Segment Start: Excerpt to read
Liquidation and Creative Destruction.

By Shalom P. Hamou

This paper is a sneak preview of my Tract: "Pleas for a New World Economic Order." which explains the nature and causes of the economic crisis and proposes a plausible alternative. This chapter denounces Keynes' theory which says that the level of Investment before 1929 was not the cause of the Depression that ensued. It examines the validity of Liquidationism and the notions that relate to it.

::::::::

Plea for a New World Economic Order.

Chapter II, Paragraph 3:
Liquidation and Creative Destruction.
"I do not take this view. I find the explanation of the current business losses, of the reduction in output, and of the unemployment which necessarily ensues on this not in the high level of investment which was proceeding up to the spring of 1929, but in the subsequent cessation of this investment.

I see no hope of a recovery except in a revival of the high level of investment. And I do not understand how universal bankruptcy can do any good or bring us nearer to prosperity... [p. 349]"


John Maynard Keynes
The General Theory and After.
Part I, Preparation.

Abstract:

This paper denounce Keynes' theory which says that the level of Investment before 1929 was not the cause of the Depression that ensued.

It examines the validity of Liquidationism and the notions that relate to it.

As we get into the Liquidity Trap there will, of course, be a feud between the advocates of laissez-faire, the Liquidationists, and the advocate of government intervention, the Keynesians.

Although no one seems to have been Liquidationist (The Austrian school seems to say that they never were, contrary to the views of Brad deLong and Paul Krugman (The Hangover Theory.)) However, Friedrich August von Hayek have been a Liquidationist.

Another point of view is that of Joseph Alois Schumpeter (February 8, 1883 – January 8, 1950), who invented the notion of Creative Destruction. This last notion is more about an economic Darwinism - which is relevant, according to him, whatever the state of the economy. It relates to the omnipotence of Markets. Refer to Chapter II, Paragraph5: The State of Long-Term Expectation. The Austrians were quick to point out that although Schumpeter was an Austrian economist he didn't belong to the Austrian school.

What we are concerned with is Liquidation in a Depression.

The Austrian School has always denied the existence of the Liquidity Trap, but Friedrich August von Hayek had his opinion on the Economic Depression:

"The second point is that up to 1927 I should, indeed, have expected that because, during the preceding boom period, prices did not rise-but rather tended to fall-the subsequent depression would be very mild. But, as is well known, in that year an entirely unprecedented action was taken by the American monetary authorities, which makes it impossible to compare the effects of the boom on the subsequent depression with any previous experience.
Segment End: Excerpt to read
Segment Start: Material shown
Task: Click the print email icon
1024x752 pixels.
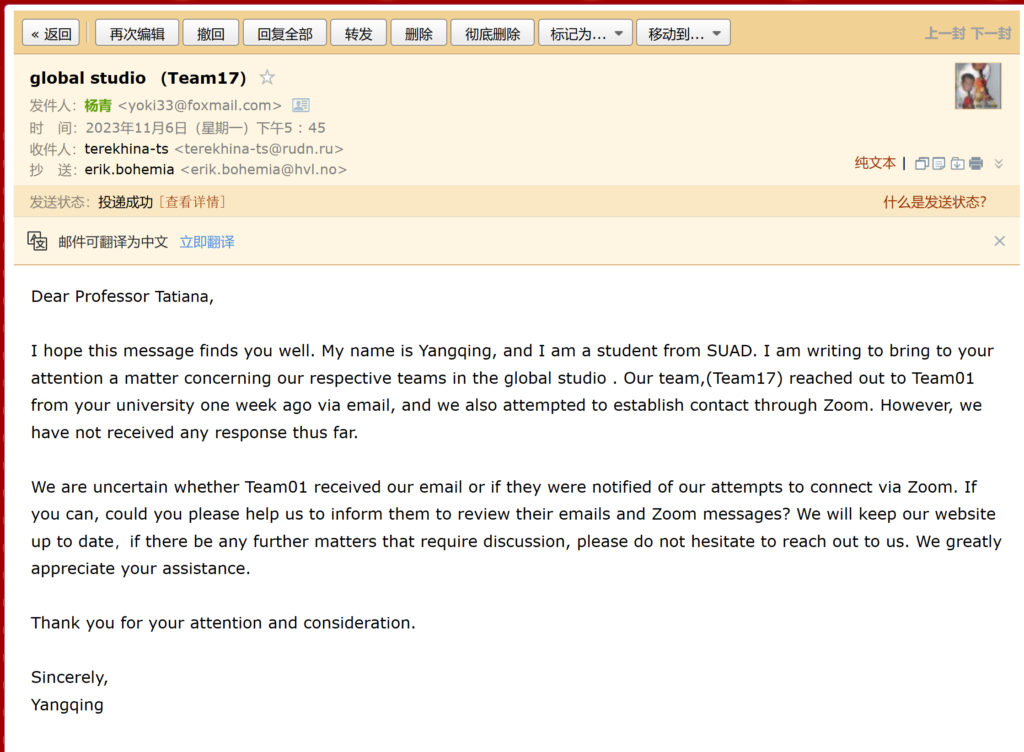Action: point(976,163)
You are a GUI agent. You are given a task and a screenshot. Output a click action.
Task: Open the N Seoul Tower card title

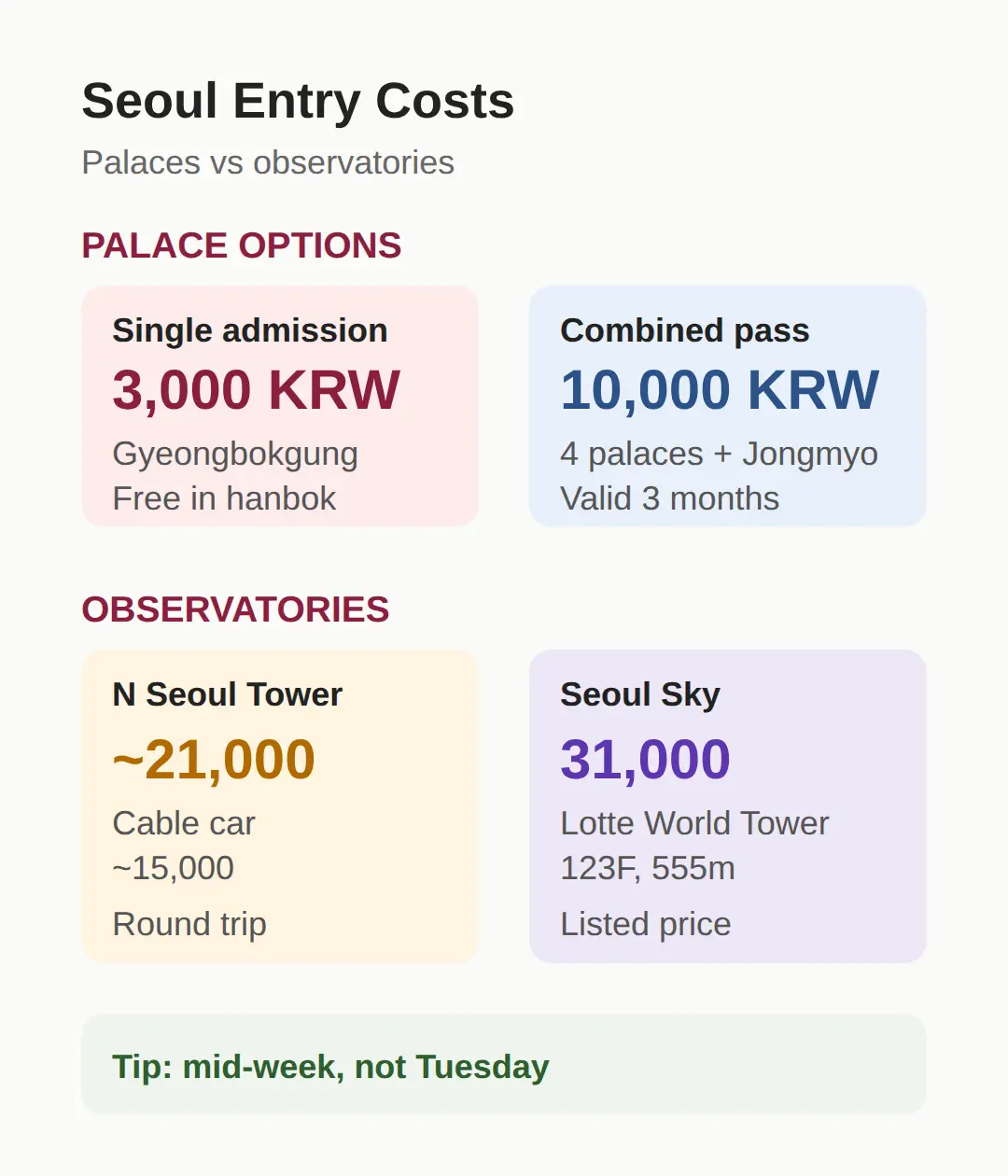coord(228,694)
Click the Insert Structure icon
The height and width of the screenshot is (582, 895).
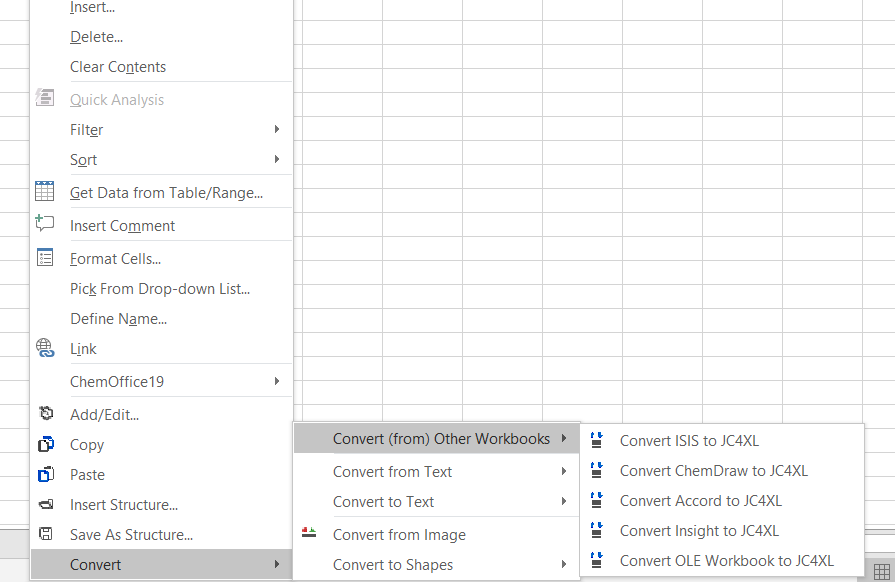coord(45,504)
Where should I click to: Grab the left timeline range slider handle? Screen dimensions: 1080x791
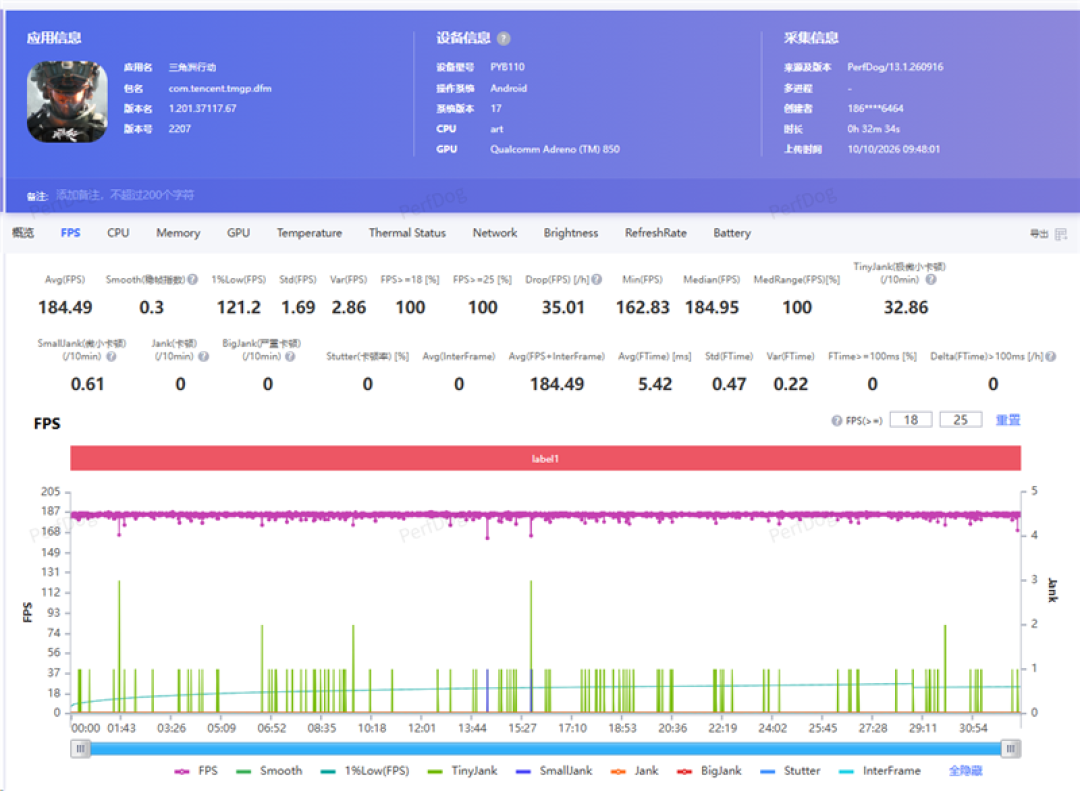pyautogui.click(x=81, y=748)
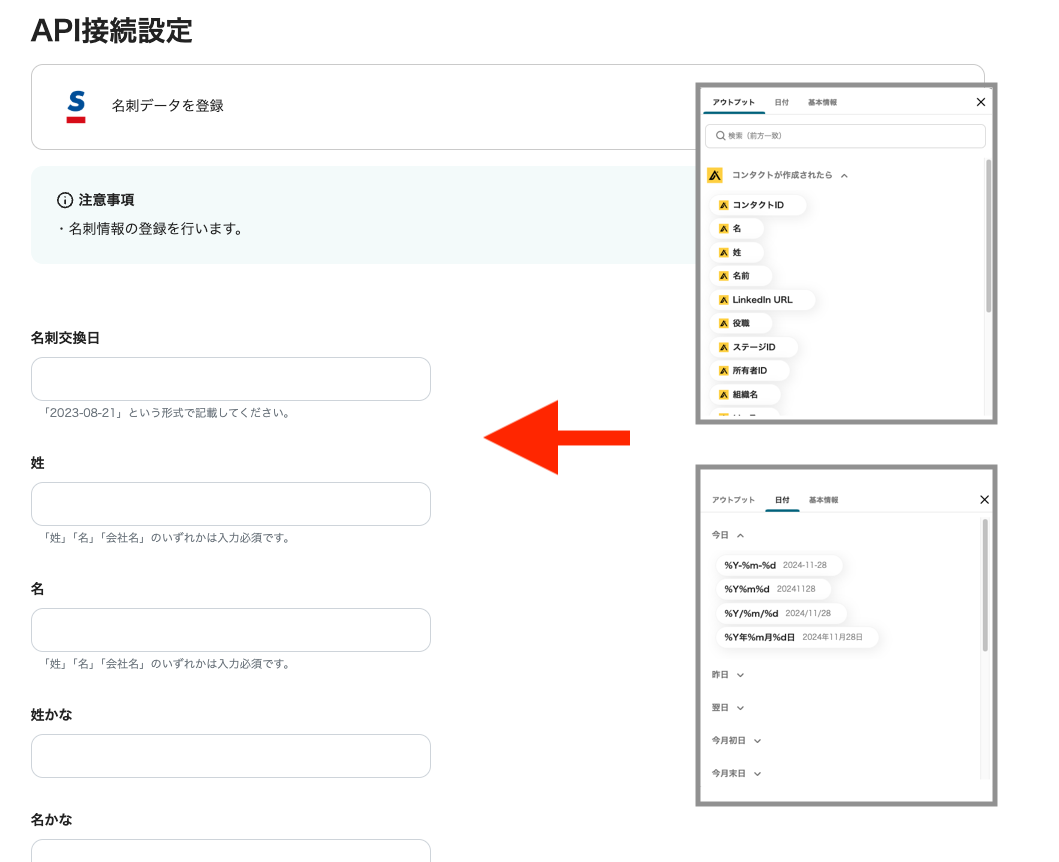Viewport: 1059px width, 862px height.
Task: Expand the 今月末日 date section
Action: point(757,774)
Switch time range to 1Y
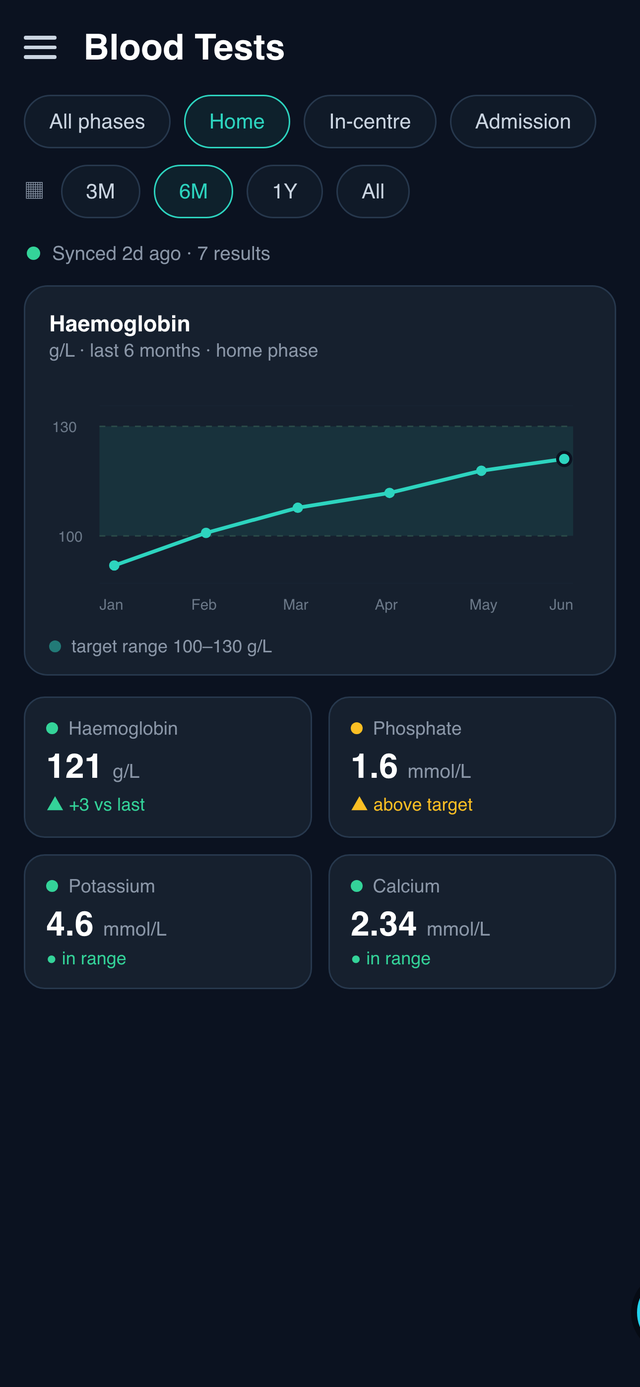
Segment End: Material shown
### Work request A
Copy the stretch of the Liquidation and Creative Destruction paper from "By Shalom P." through "of this investment.", replacing "Tract" with "treatise".
### Work request B
Condense the paragraph of the Liquidation and Creative Destruction paper that starts "Another point of view is that of Joseph Alois Schumpeter" into a short list of its main facts.
### Work request C
In the Liquidation and Creative Destruction paper, which school has always denied the existence of the Liquidity Trap?
These records were taken from a different source than the paper.

### Worked solution A
By Shalom P. Hamou

This paper is a sneak preview of my treatise: "Pleas for a New World Economic Order." which explains the nature and causes of the economic crisis and proposes a plausible alternative. This chapter denounces Keynes' theory which says that the level of Investment before 1929 was not the cause of the Depression that ensued. It examines the validity of Liquidationism and the notions that relate to it.

::::::::

Plea for a New World Economic Order.

Chapter II, Paragraph 3:
Liquidation and Creative Destruction.
"I do not take this view. I find the explanation of the current business losses, of the reduction in output, and of the unemployment which necessarily ensues on this not in the high level of investment which was proceeding up to the spring of 1929, but in the subsequent cessation of this investment.

### Worked solution B
- Joseph Alois Schumpeter (February 8, 1883 – January 8, 1950) invented the notion of Creative Destruction.
- The notion is a kind of economic Darwinism that he held to be relevant whatever the state of the economy.
- It relates to the omnipotence of Markets (see Chapter II, Paragraph 5: The State of Long-Term Expectation).
- The Austrians pointed out that Schumpeter was an Austrian economist but did not belong to the Austrian school.

### Worked solution C
The Austrian School.